Louis Bernard a recueilli environ le tiers des 1000 signatures nécessaires pour être admis dans la course qui culminera avec l'élection d'un nouveau chef le 15 novembre. Seul Richard Legendre s'est acquitté de ce devoir pour le moment. M. Bernard espère y parvenir «d'ici quelques semaines».

La course à la direction du PQ compte sept autres candidats: Pauline Marois, André Boisclair, Jean Ouimet, Jean-Claude St-André, Ghislain Lebel, Hugues Cormier et Gilles Hébert. De sourdes mais persistantes rumeurs envoient dans la mêlée le chef sortant, Bernard Landry.

M. Landry se laisse tenter par les appels nombreux et pressants en faveur de son retour.
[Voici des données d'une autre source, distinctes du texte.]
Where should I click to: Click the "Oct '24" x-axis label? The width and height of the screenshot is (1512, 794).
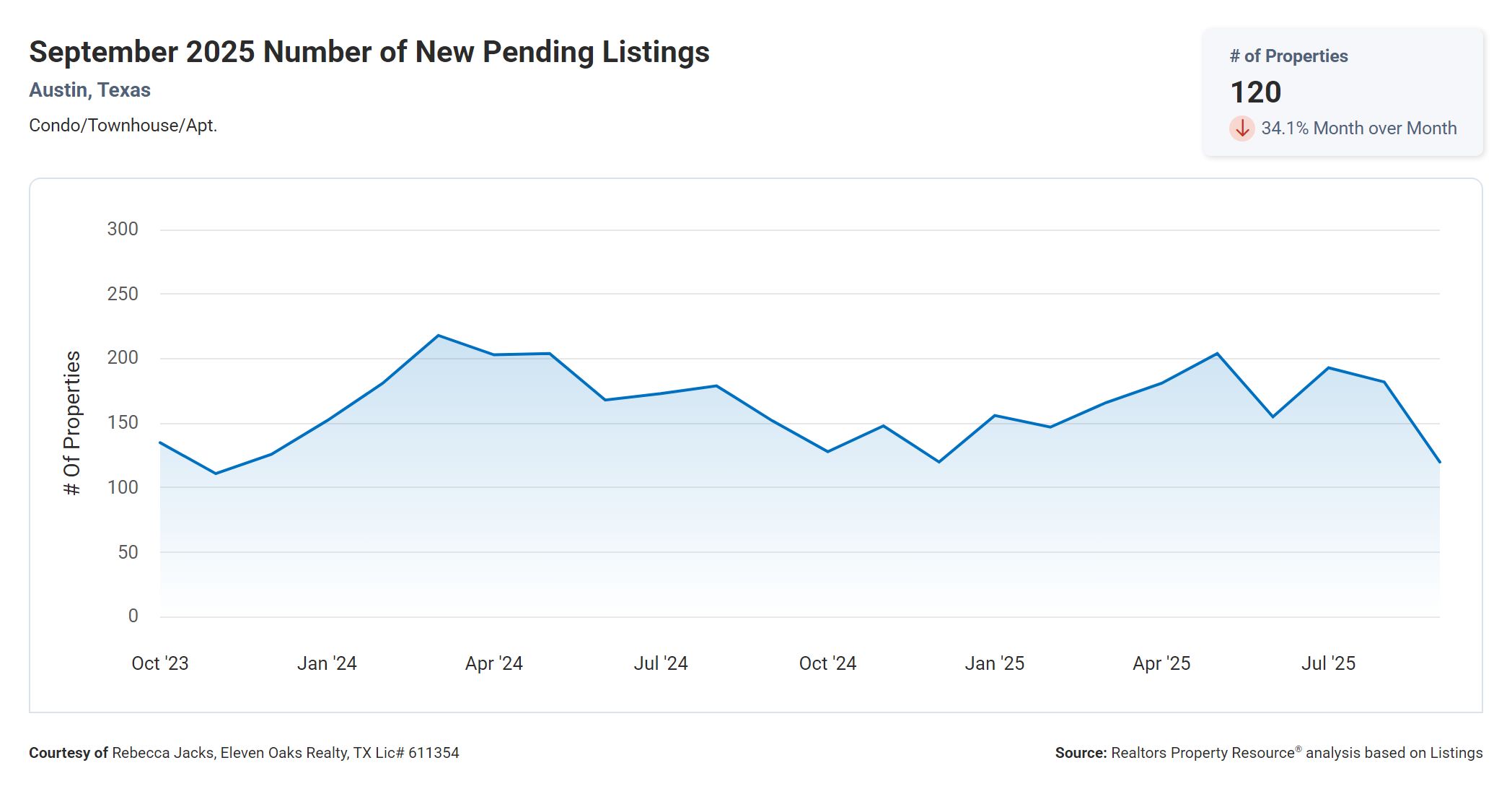827,663
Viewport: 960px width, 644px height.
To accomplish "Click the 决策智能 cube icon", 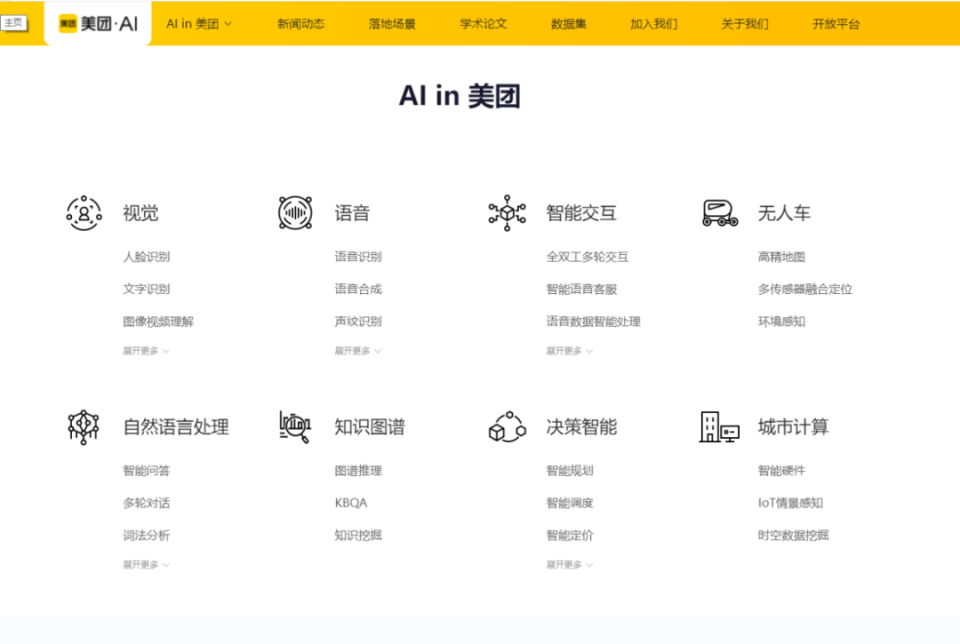I will pos(507,426).

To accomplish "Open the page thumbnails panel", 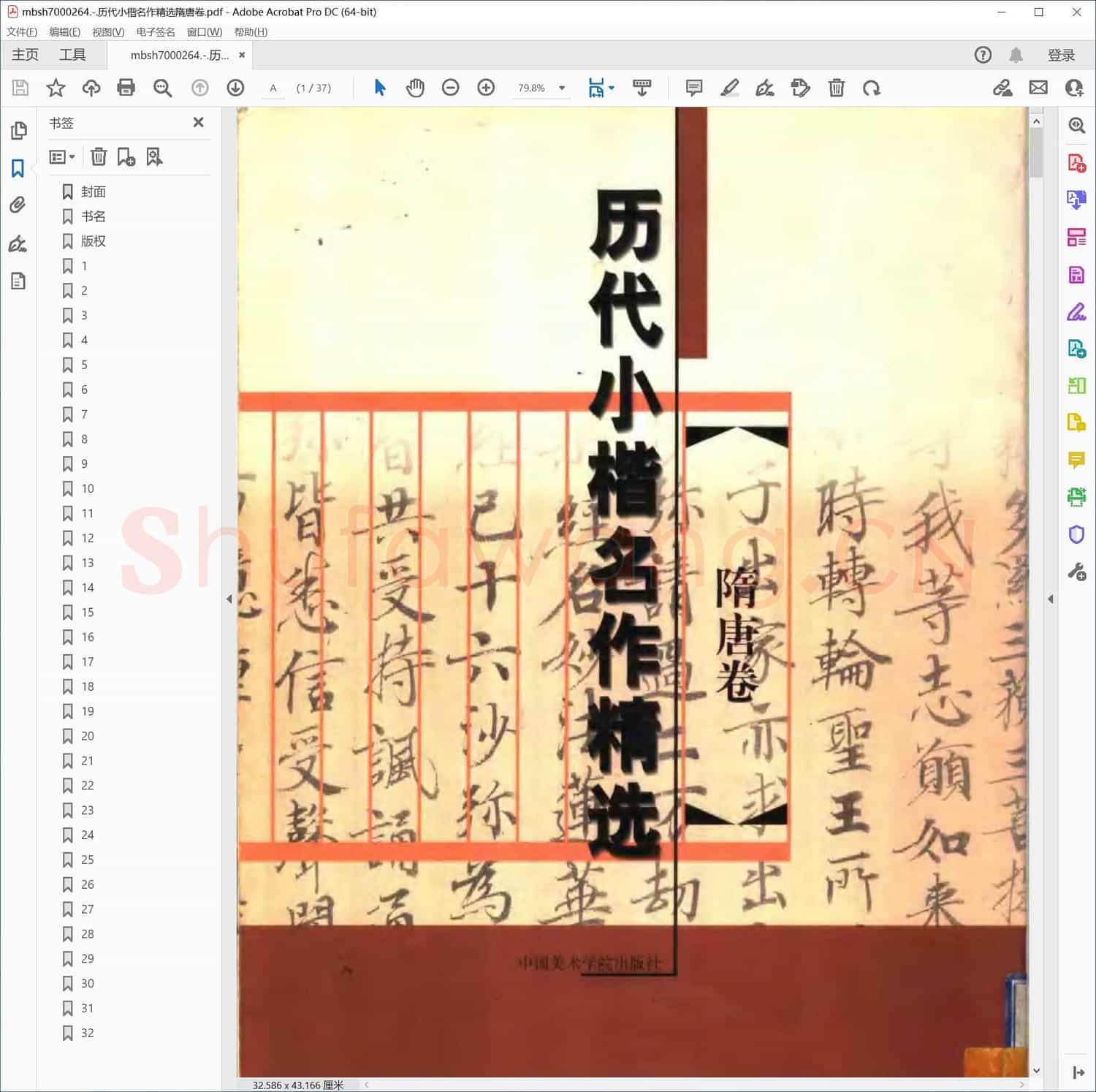I will click(x=18, y=132).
Il a même consulté deux vieux routiers du parti, les anciens ministres Denis Lazure et Yves Michaud, qui l'ont incité à reprendre du service. Bernard Landry a claqué la porte du PQ lors du congrès du 4 juin après avoir obtenu un vote de confiance de 76,2 % des délégués.

Louis Bernard n'a pas voulu commenter ce revirement inattendu. Yvan Loubier presse cependant l'ex-premier ministre de clarifier sa position. «Ça brouille pas mal les cartes et ça dessert cette course au leadership. Au plus vite, qu'on se branche dans le camp Landry.»